Planetarischer Kollaps

Ein planetarer Kollaps wird immer wahr­schein­licher. Die aktuelle Pandemie ist eher Folge als Ursache. Der erd­geschicht­lich bio­logische Kühl­schrank der sibi­rischen Perma­frost­böden wird aufgrund der Erd­erwärmung auftauen und neben Methan­gasen unzählige gefährliche Viren und Bakterien frei­setzen und über den Erdball verteilen. Weitere Pandemien werden folgen. Medizinische Fehl­schläge sind ebenfalls wahr­scheinlich und werden der Politik keine andere Möglich­keit lassen als autoritär einzugreifen.

Wessen Überleben ?

Um welches Überleben geht es hier ? Um wessen Überleben ? Ein weiteres Mal um das Überleben des Kapitals und um die Freiheit einer neo­liberalen Wirtschafts­ordnung. Lufthansa ist de fakto ein staatlicher Betrieb dessen Gewinne jedoch weiterhin privat verbleiben. Im Sinne von Walter Benjamin besteht die eigentliche Krise im Weiter­machen.

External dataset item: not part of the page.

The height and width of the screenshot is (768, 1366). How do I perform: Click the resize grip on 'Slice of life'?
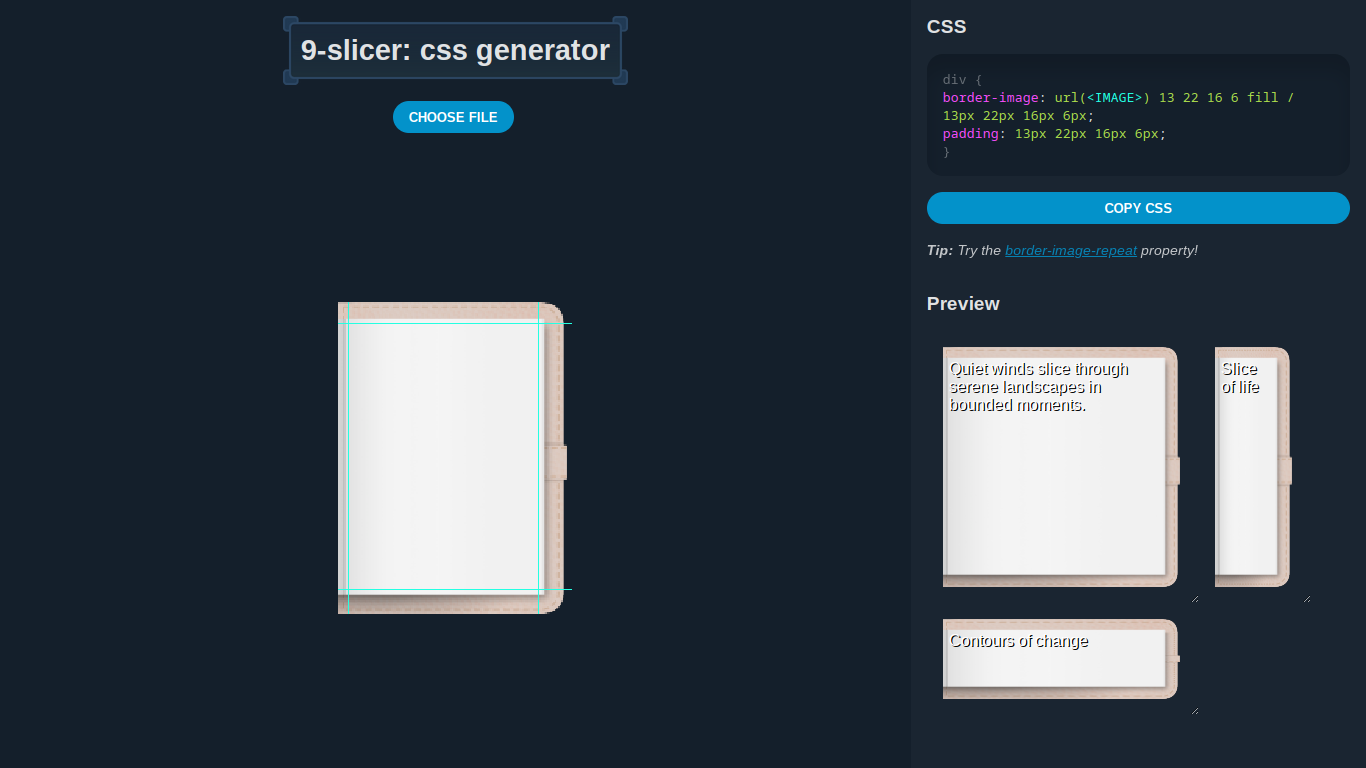pyautogui.click(x=1308, y=597)
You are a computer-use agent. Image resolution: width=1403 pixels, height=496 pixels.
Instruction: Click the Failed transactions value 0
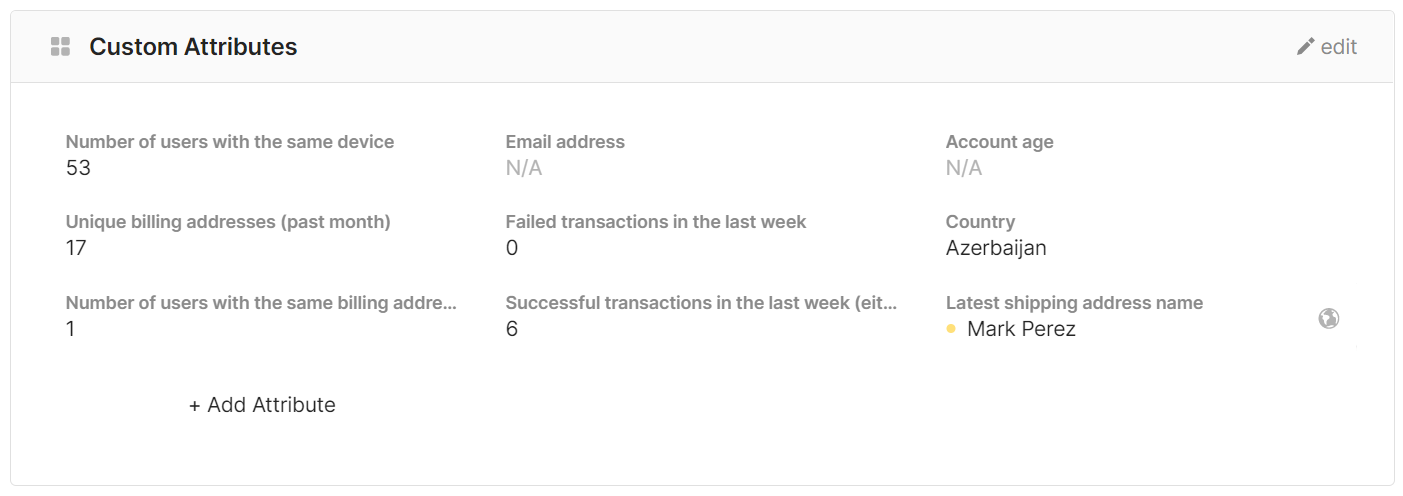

Künstlicher Stau real erzeugt

Neben vielen politisch motivierten Panels gibt es auch wieder eine Cyberarts Ausstellung. So täuscht beispiels­weise Simon Weckert mit Google Maps Hack, Stau vor und bewegt Google dazu, den Verkehr ent­sprechend umzu­leiten. Er verwendet dazu 99 Smartphones. Lauren Lee McCarthy zeigt mit Someone wie wir mit Alexa Komfort gegen Freiheit tauschen. Ein Urgestein der Medien­kunst, Lynn Hershman Leeson, berichtet in ihrer Lesung von ihrem Lebenswerk, das sich um Identität, Programmierung der DNA und Profiling handelt.

Mehrdimensionaler Raum

Künstliche Intelligenz begleitet uns weiterhin thematisch, ins­besondere im Bereich der Musik. Nach wie vor wird hier die Frage aufgew­orfen, was Machine Learning eigentlich ist, welches Verhältnis der Künstler zu ihr hat, und vor allem – wo ihre Grenzen liegen. Machine Learning kann Regeln erkennen und lernen, diese in einem mehr­dimensio­nalen Raum abbilden und Varia­tionen daraus selbst­ständig ableiten.

Regeln brechen, um kreativ zu werden

Eine KI, die wie Bach Musik­stücke spielt, ist zunächst beein­druckend, doch nicht so über­raschend – generative Systeme waren dazu bereits vor einem Jahrzehnt in der Lage. Doch was macht Kreativität eigent­lich aus ? Die Regeln alter Meister zu verstehen und variiert anzu­wenden sicher nicht. Warum werden wir überhaupt kreativ ? Stravinksy wollte Beschrän­kungen überwinden. Dazu hat er Regeln gebrochen. Zuvor musste er das zugrunde liegende System verstanden haben und gewußt haben, worin seine Beschränkungen eigent­lich lagen.

Ungedachte morpho­logische Dimensions­variationen

Doch wie brechen wir Regeln, um neue Lösungen zu finden ? Bei allem Hype um KI spricht im Kontext der Coronak­risa niemand davon, dass Künstliche Intelligenz uns eine Antwort liefern wird. Wie erkennt eine KI, dass eine Variation außerhalb ihres mehr­dimensio­nalen Raums liegt ? Die Stärke einer KI liegt im systema­tischen Durch­forsten eines Möglichkeits­raums – und hier kann eine KI durchaus neue und vorher noch nicht gedachte Ergebnisse liefern, weil Menschen schlecht darin sind, systematisch Variationen in mehreren Dimensionen eines Themas durchzu­spielen. Sie hören meist viel zu schnell auf oder verlassen sich auf bekannte und gelernte Regeln, die sie un­nötiger­weise ein­schränken.

Die erste wirklich digitale Ars Electronica

Aufgrund der vielen Beiträge bleibt eine gründliche Recherche uner­lässlich. Ein Festival zum großen Teil im Netz zu veran­stalten und es vor allem nur so zu besuchen, bedeutet auch viel weniger Exponate zu sehen – also weniger sinn­lich zu erleben. Umso dankbarer ist es, sich Musik­performances wie den Elektro­nik-Liveact von Zanshin anhören zu können. Die etwas andere Ars Electronica wird dieses Jahr digital, was man von einem Festival für Medien­kunst ja auch gewisser­maßen erwartet.